Activity
Below is a set of records; restate each one word for word.

[Collection entries]
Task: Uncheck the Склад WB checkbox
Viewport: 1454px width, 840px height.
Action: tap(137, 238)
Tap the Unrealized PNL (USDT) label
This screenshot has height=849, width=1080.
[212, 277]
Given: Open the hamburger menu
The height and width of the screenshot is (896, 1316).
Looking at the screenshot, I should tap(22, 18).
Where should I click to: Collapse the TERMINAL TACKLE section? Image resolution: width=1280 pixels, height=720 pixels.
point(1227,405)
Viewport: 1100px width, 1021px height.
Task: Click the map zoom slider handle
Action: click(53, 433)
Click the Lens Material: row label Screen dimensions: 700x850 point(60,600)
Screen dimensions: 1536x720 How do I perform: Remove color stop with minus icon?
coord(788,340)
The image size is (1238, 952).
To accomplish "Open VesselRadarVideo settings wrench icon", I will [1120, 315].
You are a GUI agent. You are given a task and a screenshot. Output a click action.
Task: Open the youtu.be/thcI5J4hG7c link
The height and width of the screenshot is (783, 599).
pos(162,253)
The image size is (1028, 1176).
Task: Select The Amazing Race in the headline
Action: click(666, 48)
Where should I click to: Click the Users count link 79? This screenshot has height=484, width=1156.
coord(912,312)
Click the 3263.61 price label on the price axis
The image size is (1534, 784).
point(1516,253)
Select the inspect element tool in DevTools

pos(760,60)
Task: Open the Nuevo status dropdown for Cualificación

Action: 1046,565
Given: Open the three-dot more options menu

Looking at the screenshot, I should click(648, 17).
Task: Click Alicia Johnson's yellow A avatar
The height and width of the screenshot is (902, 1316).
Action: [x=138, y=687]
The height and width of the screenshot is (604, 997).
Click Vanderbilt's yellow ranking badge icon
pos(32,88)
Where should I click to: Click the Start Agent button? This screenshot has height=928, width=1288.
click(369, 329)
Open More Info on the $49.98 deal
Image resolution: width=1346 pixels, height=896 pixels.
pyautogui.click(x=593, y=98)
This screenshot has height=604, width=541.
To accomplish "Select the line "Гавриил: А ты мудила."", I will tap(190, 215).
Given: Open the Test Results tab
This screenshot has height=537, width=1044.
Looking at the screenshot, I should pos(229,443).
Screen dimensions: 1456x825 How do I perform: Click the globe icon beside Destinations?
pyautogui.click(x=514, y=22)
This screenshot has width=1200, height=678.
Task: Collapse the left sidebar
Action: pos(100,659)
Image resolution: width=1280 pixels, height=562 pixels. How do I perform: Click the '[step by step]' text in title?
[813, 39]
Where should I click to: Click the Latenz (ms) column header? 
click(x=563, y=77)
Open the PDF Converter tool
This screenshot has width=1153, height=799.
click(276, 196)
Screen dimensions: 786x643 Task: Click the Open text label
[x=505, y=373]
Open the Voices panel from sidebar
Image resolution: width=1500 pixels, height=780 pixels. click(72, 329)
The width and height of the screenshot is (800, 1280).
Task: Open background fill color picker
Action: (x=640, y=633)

Solution for this task
Task: Uncheck the Склад WB checkbox
Viewport: 1454px width, 840px height.
Action: tap(137, 238)
Tap the Unrealized PNL (USDT) label
This screenshot has height=849, width=1080.
[212, 277]
Given: Open the hamburger menu
The height and width of the screenshot is (896, 1316).
Looking at the screenshot, I should tap(22, 18).
Where should I click to: Collapse the TERMINAL TACKLE section? Image resolution: width=1280 pixels, height=720 pixels.
point(1227,405)
Viewport: 1100px width, 1021px height.
Task: Click the map zoom slider handle
Action: click(53, 433)
Click the Lens Material: row label Screen dimensions: 700x850 point(60,600)
Screen dimensions: 1536x720 How do I perform: Remove color stop with minus icon?
coord(788,340)
The image size is (1238, 952).
To accomplish "Open VesselRadarVideo settings wrench icon", I will [1120, 315].
You are a GUI agent. You are given a task and a screenshot. Output a click action.
Task: Open the youtu.be/thcI5J4hG7c link
The height and width of the screenshot is (783, 599).
pos(162,253)
The image size is (1028, 1176).
Task: Select The Amazing Race in the headline
Action: click(666, 48)
Where should I click to: Click the Users count link 79? This screenshot has height=484, width=1156.
coord(912,312)
Click the 3263.61 price label on the price axis
The image size is (1534, 784).
point(1516,253)
Select the inspect element tool in DevTools

pos(760,60)
Task: Open the Nuevo status dropdown for Cualificación

Action: 1046,565
Given: Open the three-dot more options menu

Looking at the screenshot, I should click(648, 17).
Task: Click Alicia Johnson's yellow A avatar
The height and width of the screenshot is (902, 1316).
Action: [x=138, y=687]
The height and width of the screenshot is (604, 997).
Click Vanderbilt's yellow ranking badge icon
pos(32,88)
Where should I click to: Click the Start Agent button? This screenshot has height=928, width=1288.
click(369, 329)
Open More Info on the $49.98 deal
Image resolution: width=1346 pixels, height=896 pixels.
pyautogui.click(x=593, y=98)
This screenshot has height=604, width=541.
To accomplish "Select the line "Гавриил: А ты мудила."", I will tap(190, 215).
Given: Open the Test Results tab
This screenshot has height=537, width=1044.
Looking at the screenshot, I should pos(229,443).
Screen dimensions: 1456x825 How do I perform: Click the globe icon beside Destinations?
pyautogui.click(x=514, y=22)
This screenshot has width=1200, height=678.
Task: Collapse the left sidebar
Action: pos(100,659)
Image resolution: width=1280 pixels, height=562 pixels. How do I perform: Click the '[step by step]' text in title?
[813, 39]
Where should I click to: Click the Latenz (ms) column header? 
click(x=563, y=77)
Open the PDF Converter tool
This screenshot has width=1153, height=799.
click(276, 196)
Screen dimensions: 786x643 Task: Click the Open text label
[x=505, y=373]
Open the Voices panel from sidebar
Image resolution: width=1500 pixels, height=780 pixels. click(72, 329)
The width and height of the screenshot is (800, 1280).
Task: Open background fill color picker
Action: (x=640, y=633)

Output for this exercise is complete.